* EXERCISE TASKS:
a) Condense the paragraph of the Shogun Warriors post that begins "What Moench and Trimpe invented" into a shorter version that keeps its main facts.
b) Rewrite the portion of the Shogun Warriors post that starts at the words "This cover caption" and ends after "I ever read.", changing "Wednesday" to "Saturday".

Shogun Warriors 17 — #aComicaDay (43)

This cover caption has lived rent free in my heads for decades. You’re a kid… You’re flying a Shogun… And it’s really fun…. RIGHT? WRONG!

You're a kid... You're flying a Shogun... And it's really fun.... RIGHT? WRONG! is the caption as a terrified boy looks at a giant robot flying at him firing missiles

The local comic shop in my hometown started stocking American back issues sometime in the late eighties and every Wednesday I would go there and browse through to see what caught my eye. Shogun Warriors 17 was one of those. Not just one of the first American comics I ever bought, it may very well have been the very first mecha story I ever read.

Because that’s what Shogun Warriors was, a comic book based on a toy line that took the lead mecha from three different anime (Wakusei Robo Danguard Ace), Brave Raideen and Chōdenji Robo Combattler V) in an attempt to sell them to American children. Marvel was asked to create the comic as an advert for the toys and with only the toys as a reference, writer Doug Moench and artist Herb Trimpe invented a whole new story to go along with them, Trimpe also inventing the monsters the Shogun Warriors would fight. Nothing was carried over from the original stories these mecha appeared in; this isn’t even a Macross/Robotech situation.

What Moench and Trimpe invented was a story of a long ago war between the Followers of Light and the Followers of Dark, which the latter lost and after which they were sealed in a volcano. When its eruption threatened to revive the evil Follower of Dark Maur-Kon, a neat multinational three person squadron was formed to combat them, each given their own giant robot. Stuntman Richard Carson got Raydeen, test pilot Genji Odashu got Combatra and oceanographer Ilongo Savage got Dangard Ace, the coolest of the three. I’m not sure how much Moench and Trimpe knew about mecha anime or super sentai live action series, but the series sure reads like one, with the Warriors having to fight a series of monsters sent their way by Maur-Kon.

* GIVEN ENTRIES:

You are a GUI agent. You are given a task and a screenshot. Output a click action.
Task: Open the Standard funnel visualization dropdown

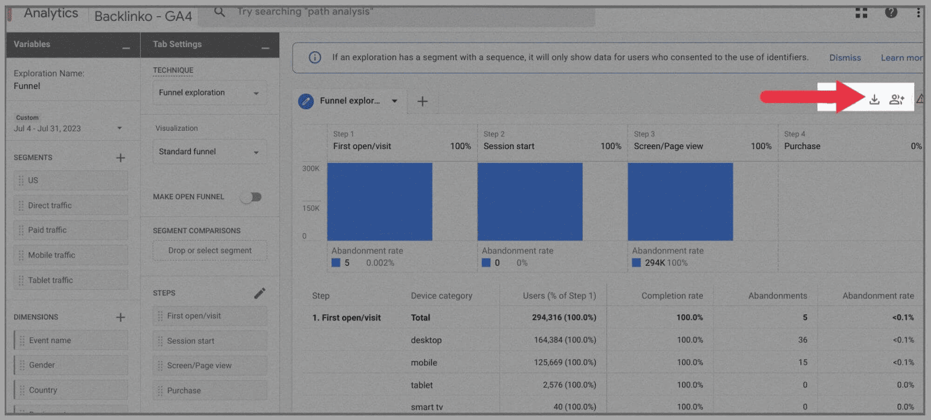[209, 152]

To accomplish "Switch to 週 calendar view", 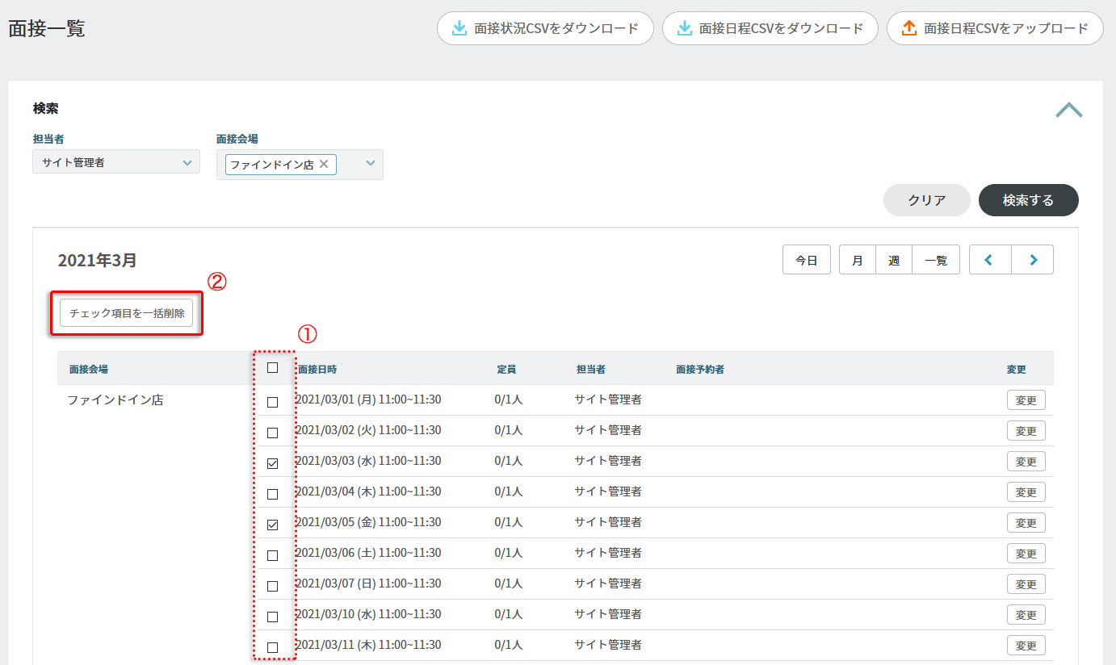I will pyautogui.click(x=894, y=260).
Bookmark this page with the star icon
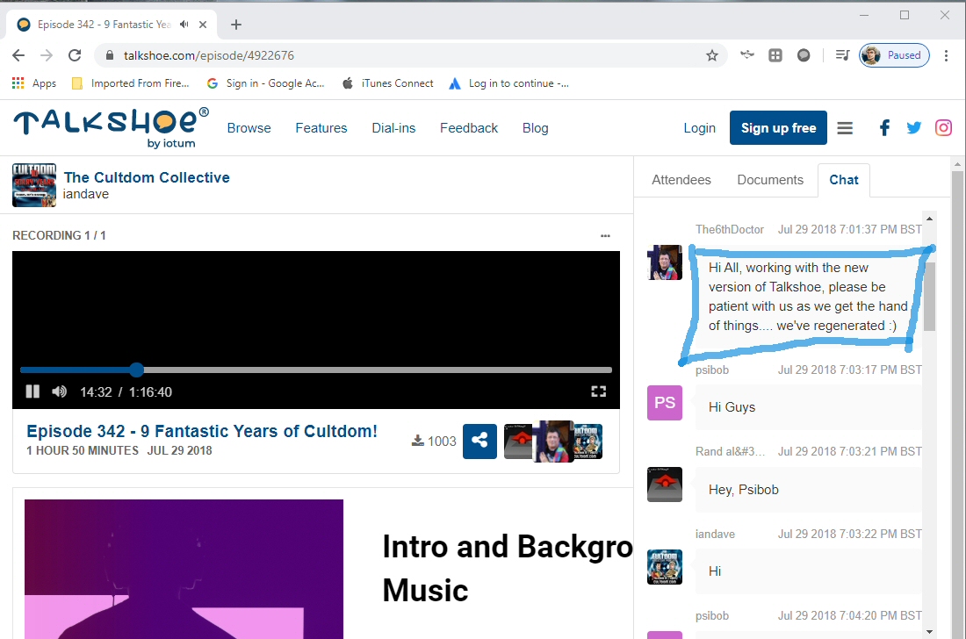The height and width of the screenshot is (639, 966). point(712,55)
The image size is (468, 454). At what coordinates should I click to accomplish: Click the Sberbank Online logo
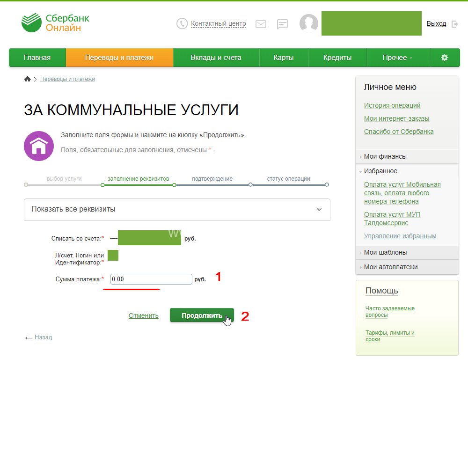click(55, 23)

* EXERCISE ANSWERS:
a) Moench and Trimpe created a story about an ancient war in which the Followers of Dark lost to the Followers of Light and were sealed in a volcano. When the volcano's eruption threatened to revive the evil Maur-Kon, a multinational three-person squadron was formed to fight them, and each member received a giant robot. Stuntman Richard Carson got Raydeen, test pilot Genji Odashu got Combatra, and oceanographer Ilongo Savage got Dangard Ace. Whatever its creators knew of mecha anime or super sentai, the series reads like one, with the Warriors battling a string of monsters sent by Maur-Kon.

b)
This cover caption has lived rent free in my heads for decades. You’re a kid… You’re flying a Shogun… And it’s really fun…. RIGHT? WRONG!

You're a kid... You're flying a Shogun... And it's really fun.... RIGHT? WRONG! is the caption as a terrified boy looks at a giant robot flying at him firing missiles

The local comic shop in my hometown started stocking American back issues sometime in the late eighties and every Saturday I would go there and browse through to see what caught my eye. Shogun Warriors 17 was one of those. Not just one of the first American comics I ever bought, it may very well have been the very first mecha story I ever read.